Engineer Notes: Robotic Chefs, 3D Printed Fingers, and Is That a Lego Block or an IoT Device?

With new advances in technology and engineering occuring everyday, we thought we'd compile a list of some things we thought were worth keeping an eye on, as well as cool news we thought you might want to know.

Worth Keeping An Eye On

Are they Lego lookalikes or Internet of Things-connected, highly sophisticated “blocks” that snap together to provide customized IoT functionality for the post-PC world? Either way, it’s time you met Interstacks, which are basically Lego-like blocks that snap together to fuse hardware, software, and info architecture into a web of trillions of interconnected tiny little devices.

Internet of Things devices are a pretty hot topic right now, which is why we think the Interstacks blocks are a refreshing entry into the IoT market, and a product well worth keeping an eye on in the future.

It may look like a padded sleeping mask, but it’s so much more. With more than 20 years of research behind this device, Sana Sleep’s “smart goggles” are putting to rest insomnia and other sleeping disorders. With technology that's said to “trigger specific patterns in the brain,” this revolutionary sleeping device puts your brain into deep states of relaxation in a matter of minutes. After being trained to recognize the user's breathing and pulse patterns, these “smart goggles” can help insomniacs sleep quicker than ever and, more importantly, finally get a good night’s sleep! Look out for the release of these goggles in 2018. They will retail for around $400.

Our Robot Friends

Is it possible that living with robots may actually increase our own intelligence? A new study conducted by Yale University found that when robots were incorporated with humans to achieve a communal goal, the presence of AI’s boosted both the performance of the human group as a whole as well as that of the individual. Even when the task grew more difficult, the bots were able to accelerate the time it took the humans to solve the task by 55.6 percent. These findings help to aid in the advancement of robots in the automotive industry and even in military scenarios. If robots cause humans to perform better, could it be possible for humans to drive better around robotic self driving cars? Could humans be more strategic when working in tandem with AI’s in war?

Robots may not be taking over the world yet, but they sure are entering into new sectors at a rapid pace. The fast food industry, a sector that some may think would benefit from robots the least, is getting a new employee — Flippy.

Flippy was built for one sole purpose: to flip hamburgers.

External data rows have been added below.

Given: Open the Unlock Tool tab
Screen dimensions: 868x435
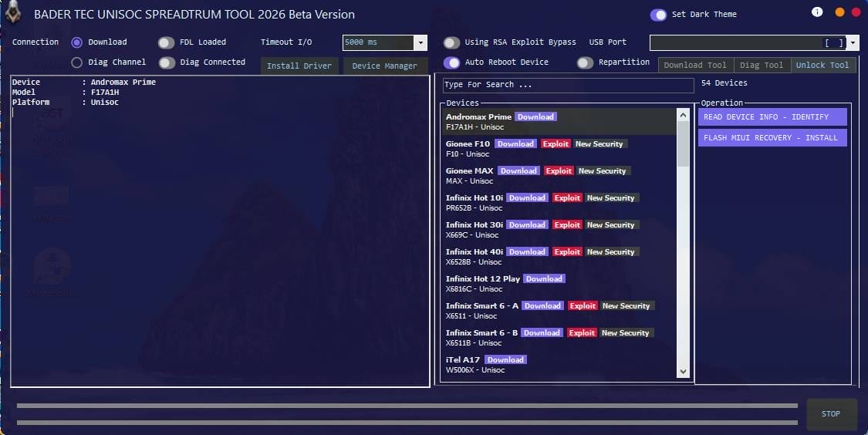Looking at the screenshot, I should [822, 66].

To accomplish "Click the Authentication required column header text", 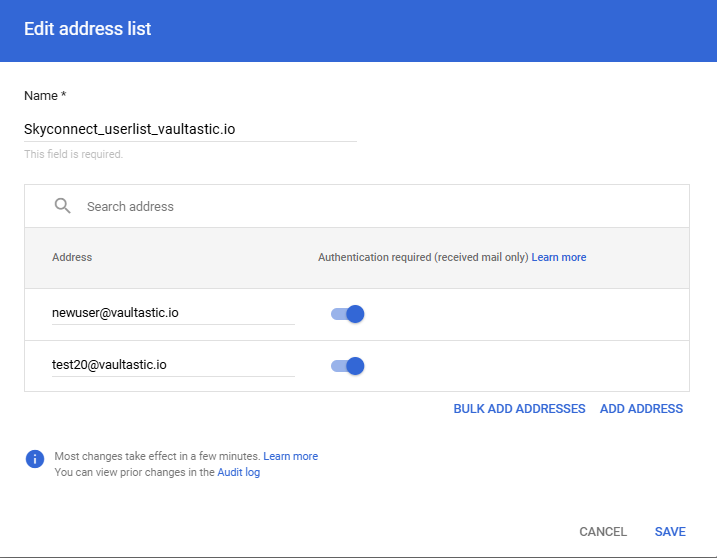I will [422, 258].
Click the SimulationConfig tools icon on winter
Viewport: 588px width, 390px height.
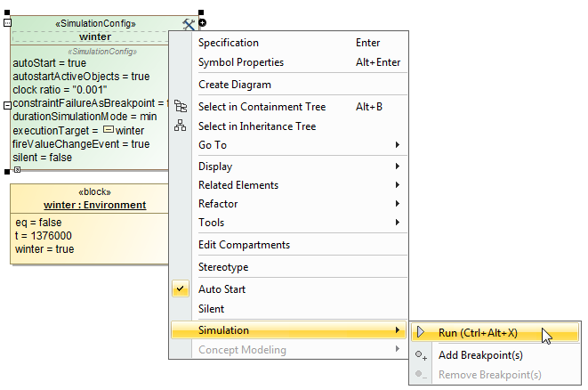point(188,25)
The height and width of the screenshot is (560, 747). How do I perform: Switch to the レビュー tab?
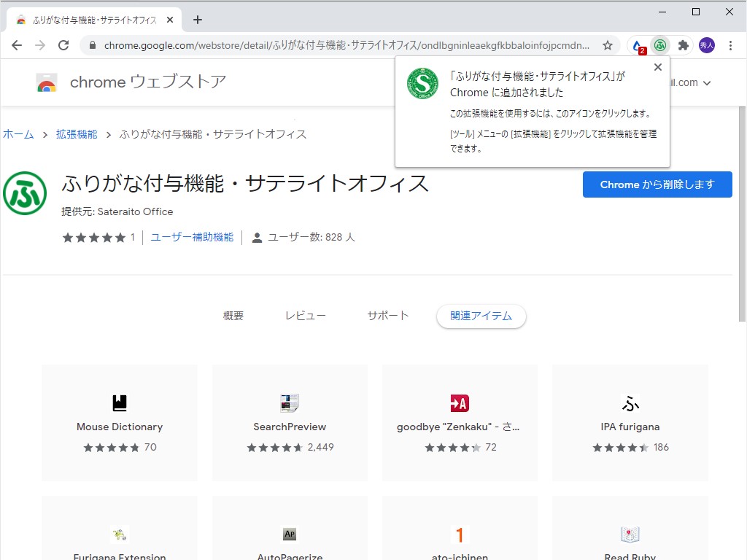click(x=306, y=316)
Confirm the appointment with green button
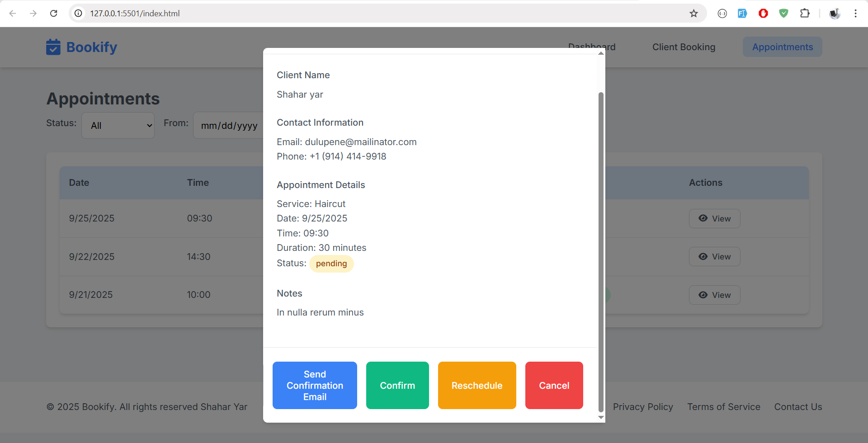The height and width of the screenshot is (443, 868). [x=397, y=385]
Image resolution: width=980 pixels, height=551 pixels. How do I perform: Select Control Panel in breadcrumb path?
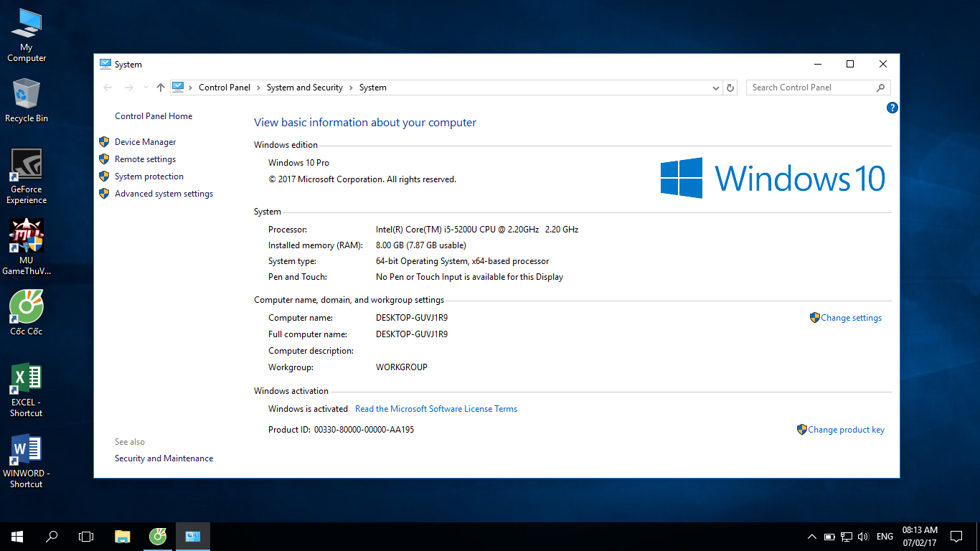click(x=225, y=88)
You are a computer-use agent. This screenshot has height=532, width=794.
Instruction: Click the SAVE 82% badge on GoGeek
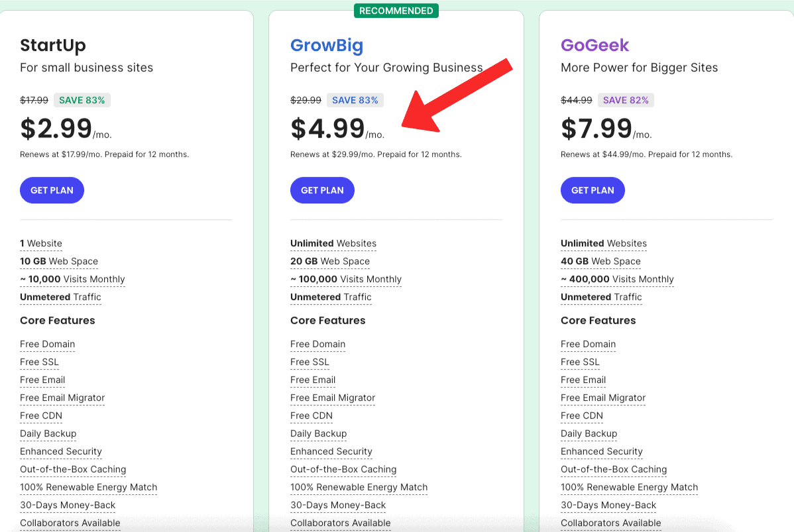pos(626,100)
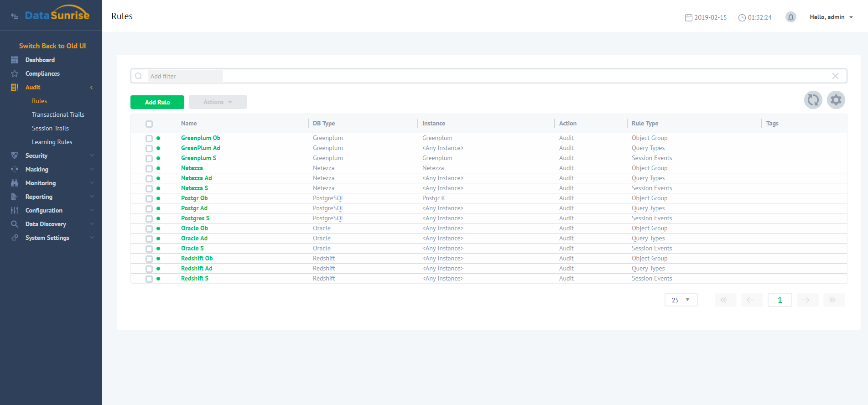This screenshot has width=868, height=405.
Task: Open table settings gear icon
Action: click(836, 100)
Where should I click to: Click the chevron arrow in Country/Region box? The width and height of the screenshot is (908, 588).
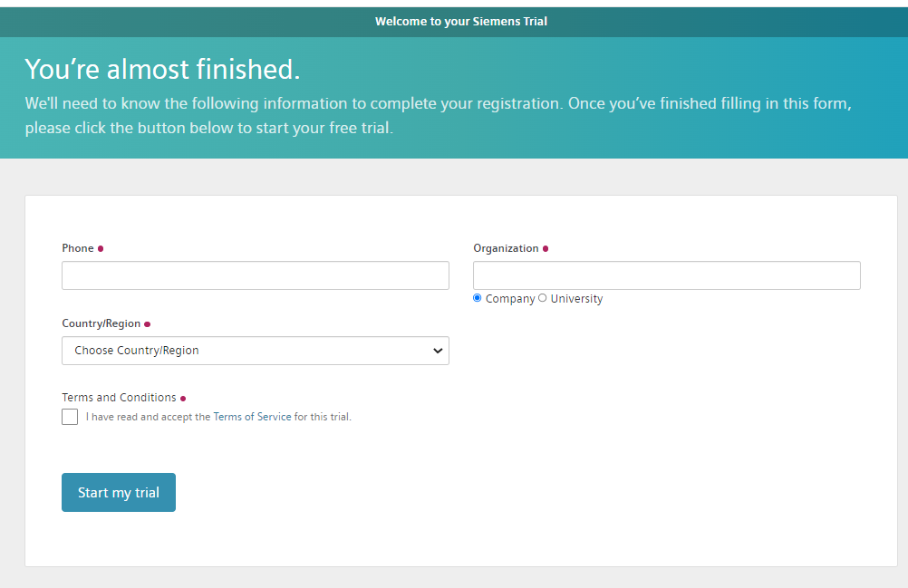(x=438, y=351)
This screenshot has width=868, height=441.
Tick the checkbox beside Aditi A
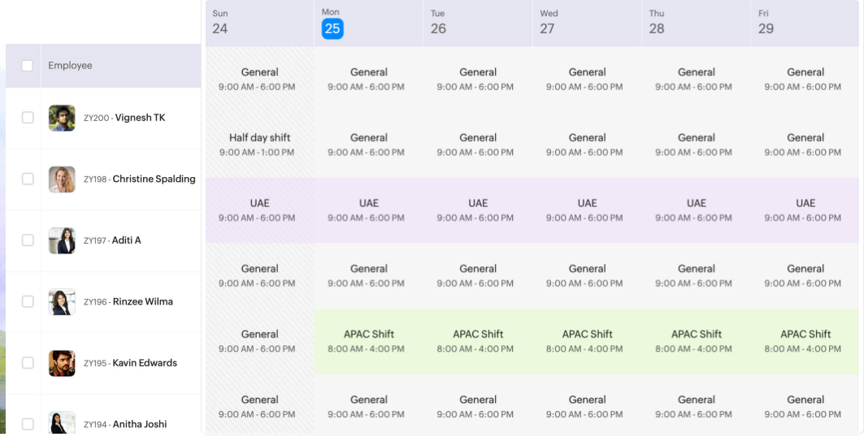28,240
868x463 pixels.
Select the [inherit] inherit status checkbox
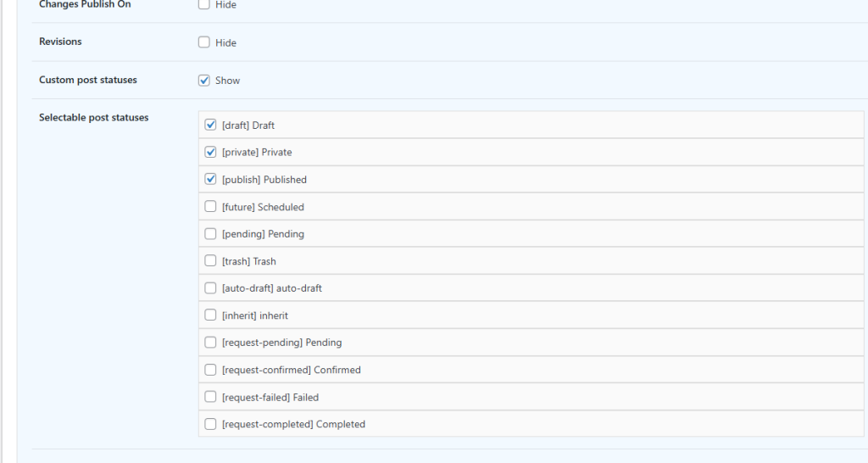(x=211, y=315)
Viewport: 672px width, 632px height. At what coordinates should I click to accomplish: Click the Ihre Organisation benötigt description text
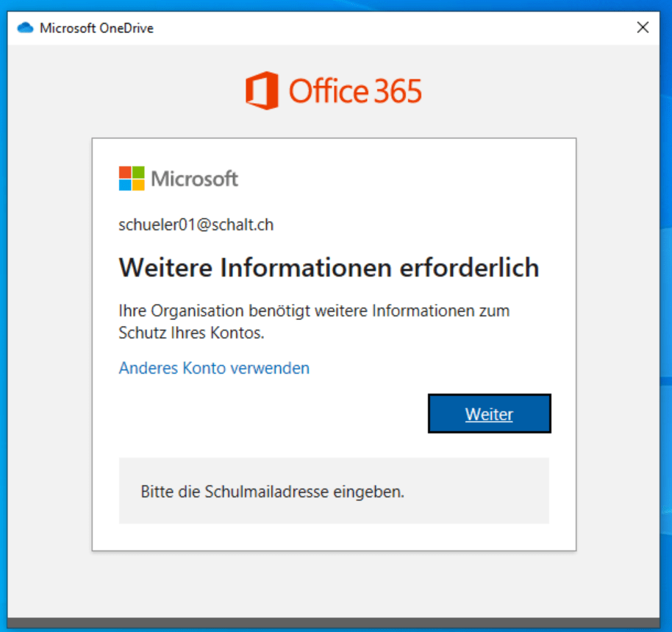click(314, 322)
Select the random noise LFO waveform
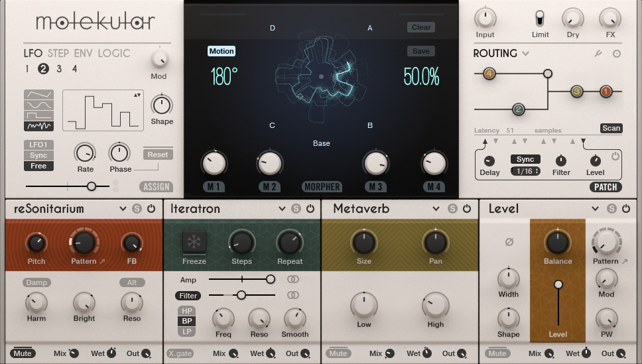 pos(38,126)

Researchers at Miso Robotics have created this robot in hopes chefs can make food more “consistently and perfectly.” With “eyes” that can tell where other food is on the grill, and sensors that can sense when others are near, Flippy may just be the perfect fit for the kitchen of the future.

The Wonders of 3D Printing

3D printers have been deemed useful in a multitude of industries such as medical, automotive, and aerospace. But one industry that some thought might never reap the benefits of 3D printing is the food industry. This idea is quickly being proved wrong, however. Recently, Australian researcher Dr. Aarti Tobin has proposed that 3D printing could help tremendously for people who suffer from dysphagia, a disease which makes it difficult to swallow foods or liquids. By being able to manipulate the 3D printed food to be both soft and visually appealing, even dysphagia patients who suffer from dementia (and therefore don’t recognize soft/pureed food as being edible), can enjoy a pizza or a nice steak.

Talk about a helping hand – or finger. After experiencing a “freak” cycling accident, 15-year-old Oliver Smith of Derbyshire, UK, was placed in a full arm cast for 18 months. With his GCSE exams right around the corner, Smith was panicked with the thought of not having a hand to write or type with. With the help of a 3D printer and the brilliant ideas of his design technology teacher, they were able to print a so-called finger to attach to his cast. This enabled Smith to type with both hands and to take his GCSE’s with ease. Thanks again, 3D printing!